'''

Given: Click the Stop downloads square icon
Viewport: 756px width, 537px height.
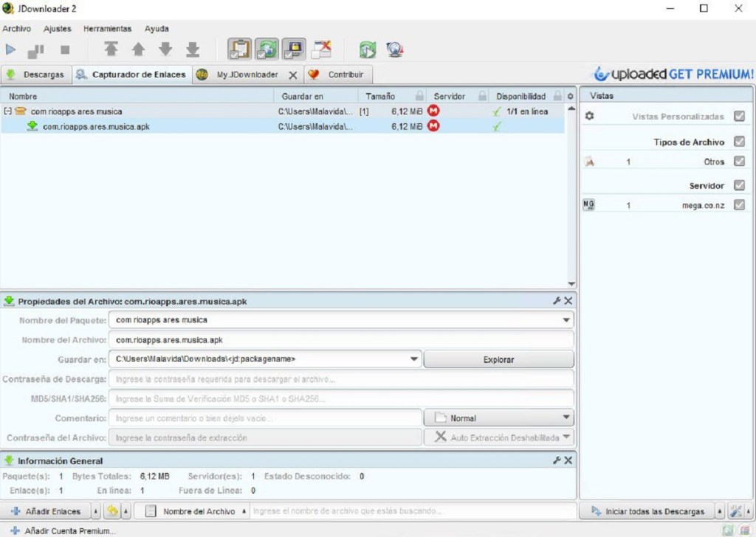Looking at the screenshot, I should [x=65, y=50].
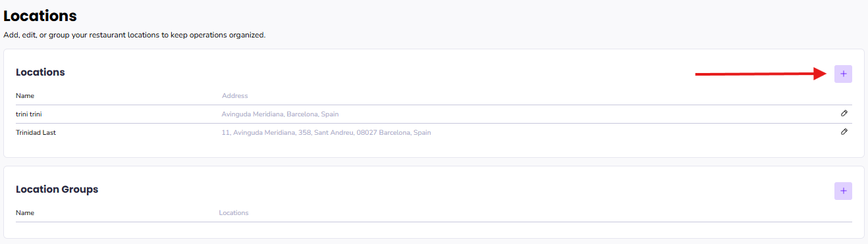Click the large Locations page title

[40, 15]
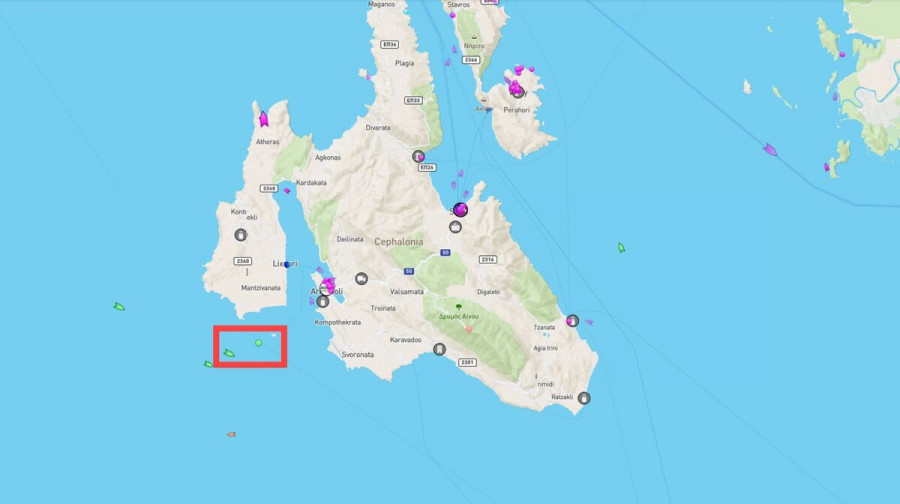Screen dimensions: 900x504
Task: Select the green ship west of Mantzivanata
Action: (119, 307)
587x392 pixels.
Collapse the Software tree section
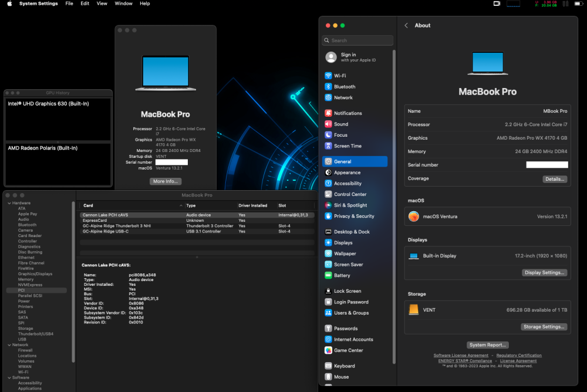pyautogui.click(x=9, y=377)
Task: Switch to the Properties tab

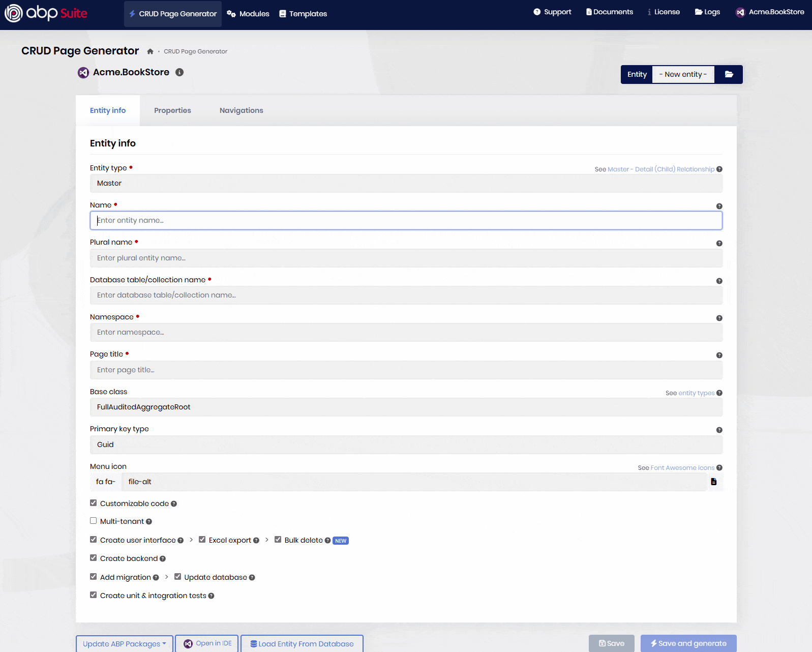Action: coord(172,110)
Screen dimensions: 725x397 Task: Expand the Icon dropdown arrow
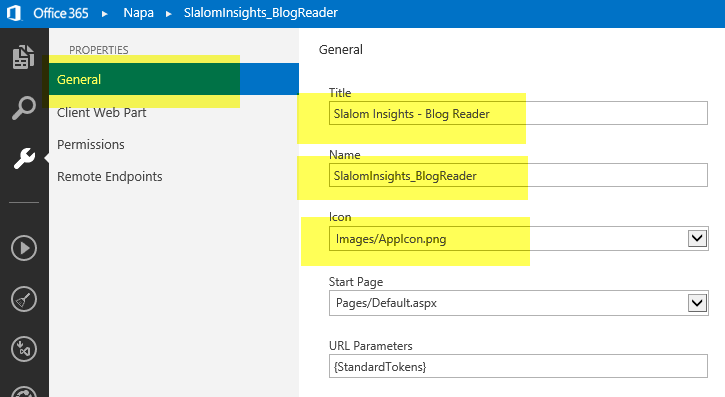click(x=697, y=238)
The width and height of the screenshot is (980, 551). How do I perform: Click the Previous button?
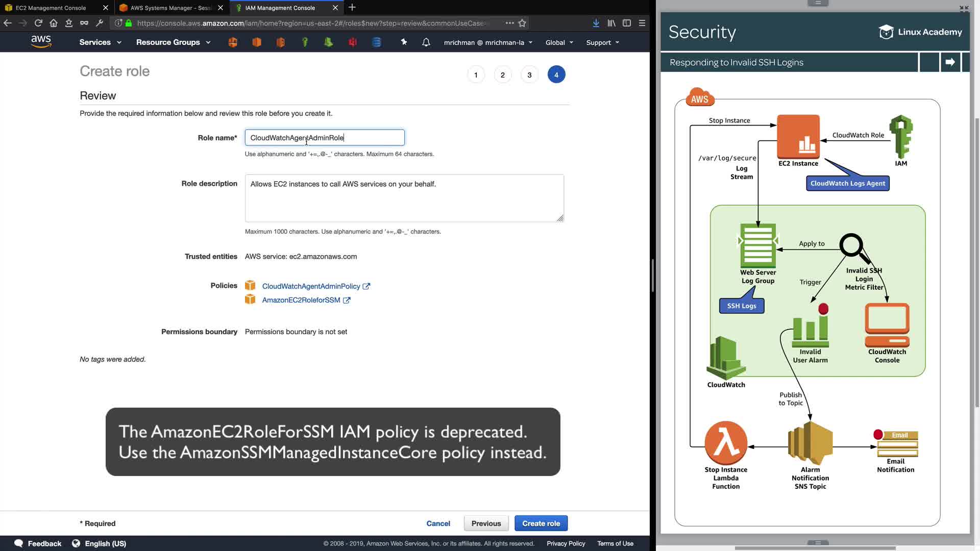click(486, 523)
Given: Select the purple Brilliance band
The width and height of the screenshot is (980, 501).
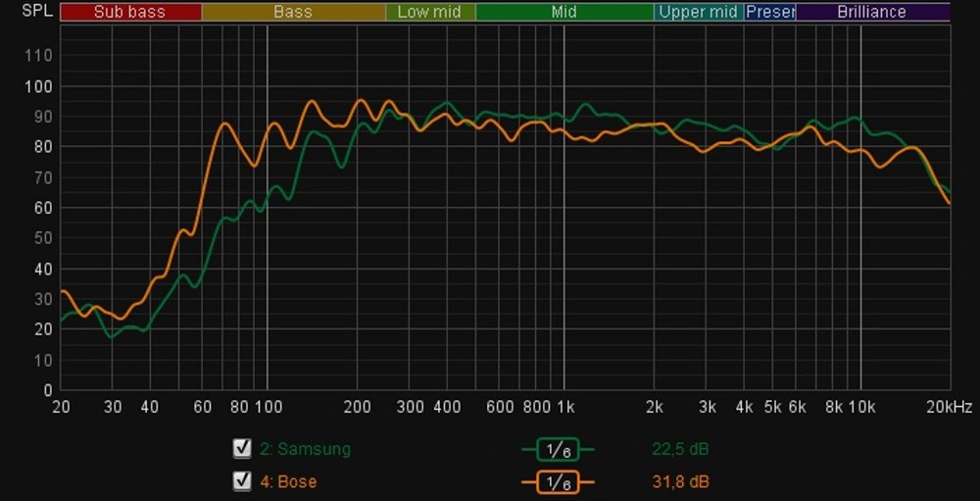Looking at the screenshot, I should 872,12.
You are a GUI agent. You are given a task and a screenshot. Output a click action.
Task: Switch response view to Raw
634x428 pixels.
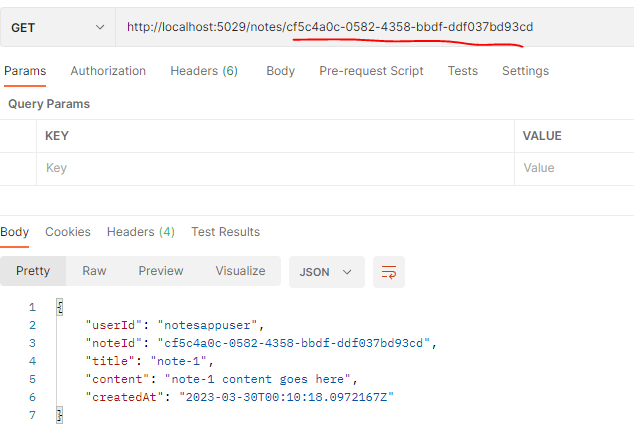(x=94, y=271)
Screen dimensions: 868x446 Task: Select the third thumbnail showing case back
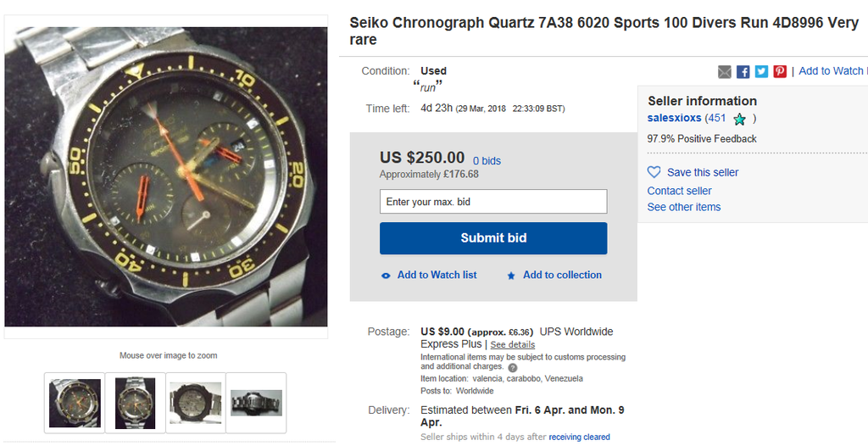(x=196, y=403)
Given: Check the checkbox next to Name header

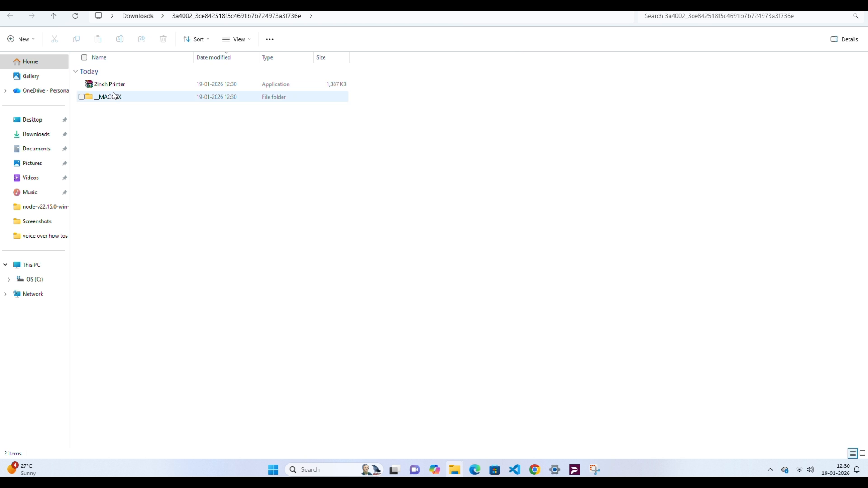Looking at the screenshot, I should click(85, 57).
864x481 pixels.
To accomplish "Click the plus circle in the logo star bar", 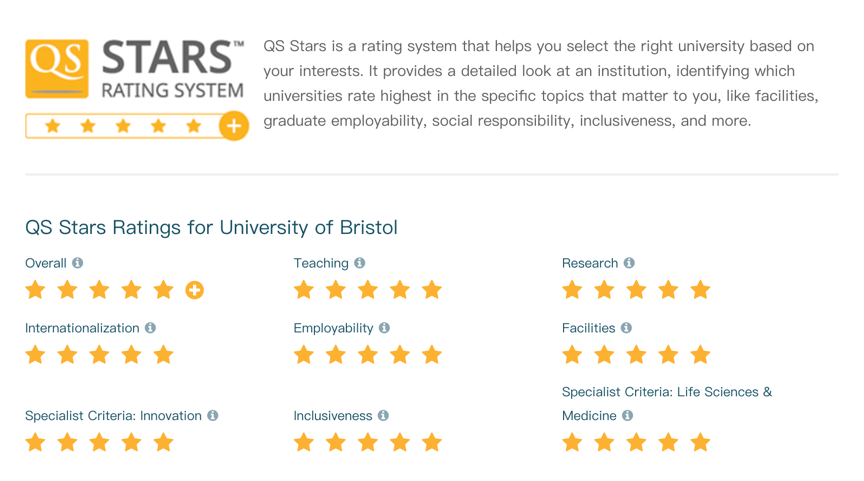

'''

> [YOUR TASK]: Count the lines in the items above that contain the string "height", with case taken into account. Reply with the number alone.

> [ANSWER]: 3